The term objectify means to “treat as an object or cause to have objective reality,” according to Merriam-Webster. Objectification can happen to anyone, and it happens often.

But the reality of this happening for women is much more common than for men. Objectification primarily impacts women, especially in the athletic field.

“Being objectified, for a female, is going to happen no matter if you’re posing for a magazine or walking down the street,” U.S. women’s soccer player Alex Morgan stated in an interview with CNN. “That’s just going to happen in every female’s life.” 

For female athletes, objectification often comes from the media (looking at you, Sports Illustrated) in a variety of forms, through something as seemingly small as camera angles to a whole team or sport’s uniform design.

While women are often gaslit into believing this doesn’t happen, it does. Objectification of women in sports is a real thing, and it needs to be stopped.

Still don’t believe me? Here are some direct quotes from a comment section under a video of the women’s pole vault final from the World Athletic Championships in 2019:

“You can tell these girls know how to handle a pole! ;-)”

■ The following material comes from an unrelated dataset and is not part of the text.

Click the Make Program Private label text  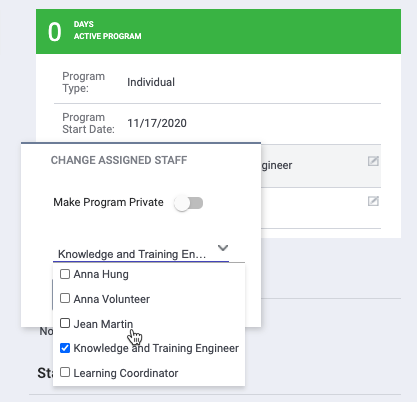click(108, 202)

“They can borrow my pole anytime.”

“Too many knee socks; not enough slow-motion.”

“Came for hot girls, stayed for competition.”

“Um, these strippers are doing it wrong.”

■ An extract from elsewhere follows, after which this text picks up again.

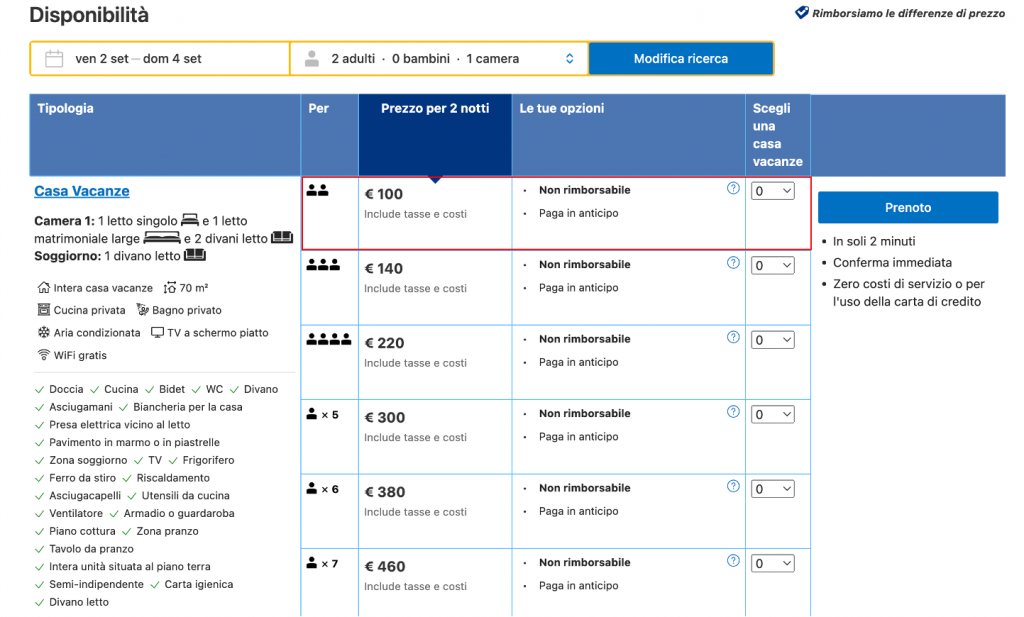
Task: Click the help icon in the €300 row
Action: [x=733, y=412]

And that’s only a small amount. Although these comments are unjustifiable, the video itself does contain some camera angles of the same nature.

In these cases, cameras deliberately film revealing or “provocative” areas of the body. For women, this mainly means views of the chest or butt.

This way of filming is unnecessary and dehumanizing, but is difficult to call out. It often happens just enough to be noticeable, but accusations are ignored or covered up by claims of “just doing their job” or “showing all angles.”

Uniforms also play a part in the objectification of female athletes. Compared to their male counterparts, women in certain sports are faced with a stricter dress code or expectation to dress a certain way. For example, in 2021, women beach handball players from Norway were fined 150 euros each for wearing shorts instead of the required bikini bottoms. Thankfully, the International Handball Federation updated its rules shortly after, but intentionally revealing uniforms are still the reality for many athletes.

Sometimes, uniforms aren’t even the problem. For efficiency, track athletes dress in shorts or leggings with a uniform tank top. Even though these athletes dress this way to prioritize their sport, they still become sexualized by the media. Female athletes get shamed for showing too much skin, even though the men’s uniforms are cut the same.

Some may say that female athletes dress this way on purpose to attract male attention. This simply isn’t true.

While I obviously don’t speak for all women, this way of thinking is entirely centered around the male gaze, which most women don’t base themselves off of. In fact, efficiency plays a huge role here too. For some, it’s easier to move around and perform certain movements with less fabric in the way. This is why upon stepping into a women’s-only gym, you’ll most likely find the majority of women are dressed like the aforementioned track athletes. They are dressing for themselves, not in an attempt to be objectified.

No matter how objectification occurs, its impact is undeniably negative.

For one, the culture this action creates drives women and even young girls away from sports entirely. If they feel they aren’t valued as an athlete, only as something to look at, they won’t devote their time and energy to it.

Eating disorders are another common effect of objectification. When female athletes do realize that they are being viewed as an object, their self-esteem consequently lowers, causing them to internalize a pressure to look the way people see them as.

None of these effects are okay or should be happening. Women should feel comfortable in this space and valued for their skills as an athlete.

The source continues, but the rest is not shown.